The lower the mileage on a car, the harder it is to verify, IMO. I'm reasonably sure that the mileage on my '54 wagon was an original 61k when I bought it because I knew that the car hadn't been registered with the state since 1971. There was sometimes a lapse of a couple of years between the service records (which were sometimes no more than oil change stickers on the door jamb) but it's not likely that a car that was driven an average of 4000 miles per year was suddenly driven 100,000 miles in a two year period with no service records at all during the very extensive usage. It's possible, but not likely. It's also possible that 100,000 miles were put on the car during the 30 year period that it wasn't registered and licensed for legal road use, but again probably not that likely. Nevertheless, the car looked far from pristine when I got it due to a neglected finish and tatty upholstery.  The problem is that whoever I sell the car to will not know that the car wasn't registered for 30 years. I don't really know how to document that lack of use, and I threw away the old '71 license plate that was on the car when I bought it (dumb.)

 

I would guess that the challenge with an exceptionally low mileage car is that it won't have had regular intervals of service work done since it wasn't used that much. If it only has 10k or so miles on it, it may never have been in for repairs at all.
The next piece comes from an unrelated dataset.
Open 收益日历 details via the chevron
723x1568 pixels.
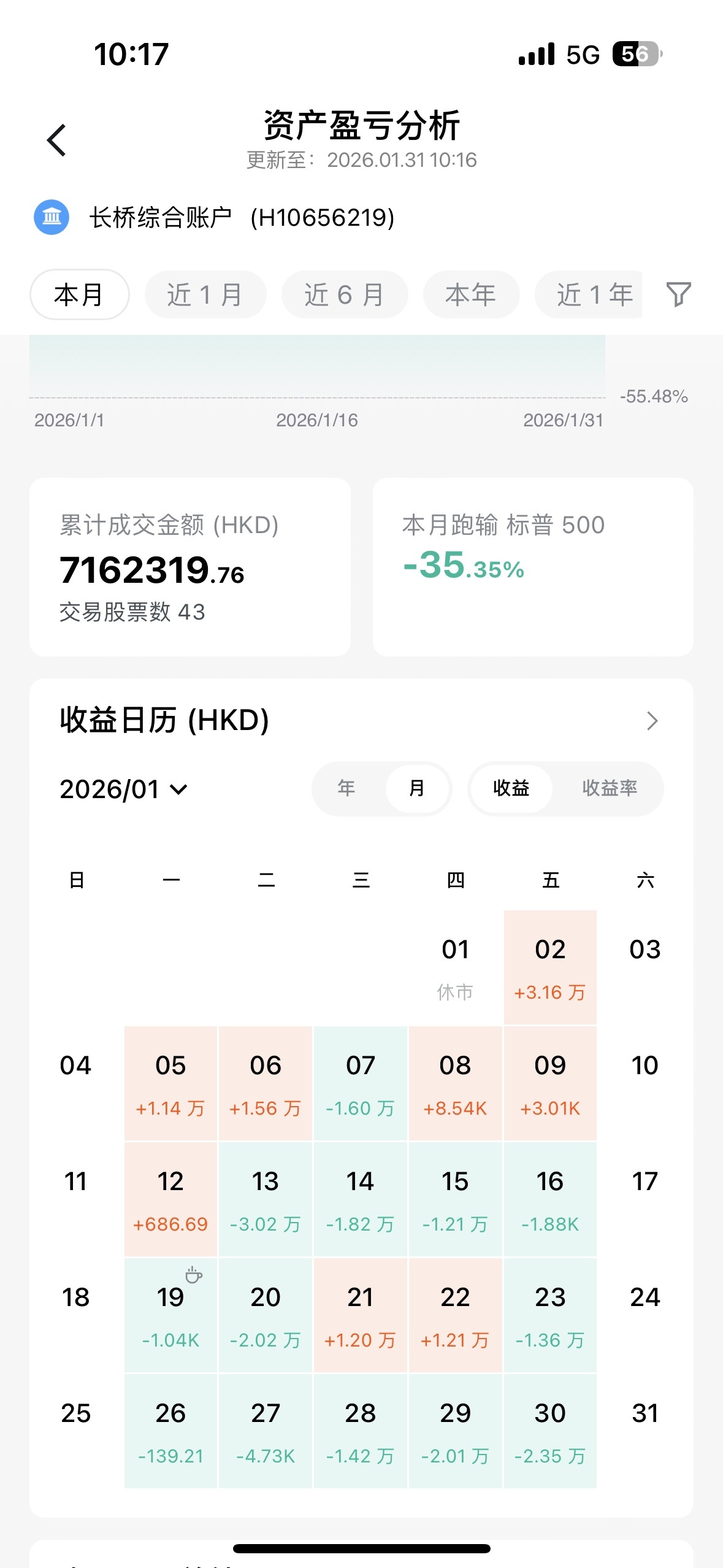point(652,721)
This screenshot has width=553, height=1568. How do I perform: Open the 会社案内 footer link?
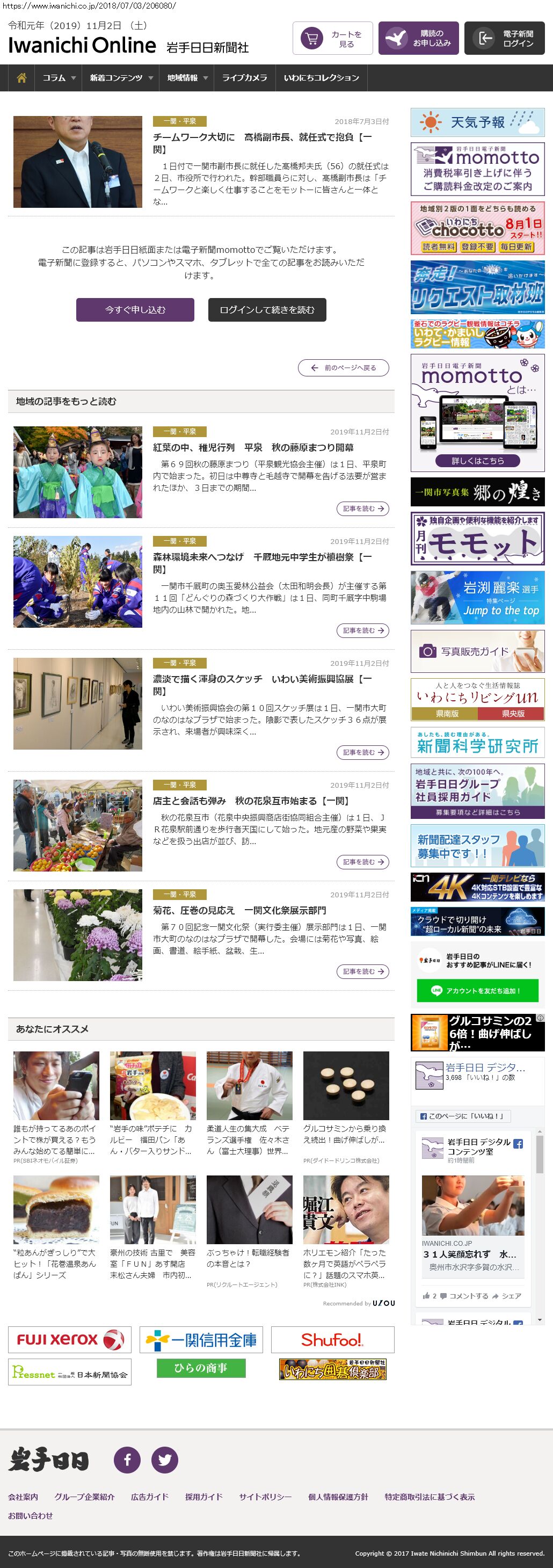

I don't know what people do to get documentation for cars like that. Compounding the issue is that some very well maintained cars with 110,000 miles on them can look visually to have far less mileage than they actually do, while other low truly mileage cars - like at the famous Nebraska dealer sale a few years ago - can look fairly shabby.

 

To be honest, though...I think all of this is kind of a moot point with the specific car in this ad. It's a very low price on what looks to be a solid old car. If it runs as well as the ad says it does - and I was in the market - I wouldn't be swayed one way or the other by the odometer claims. I also WOULDN'T be impressed with the mag-wheel-loving seller.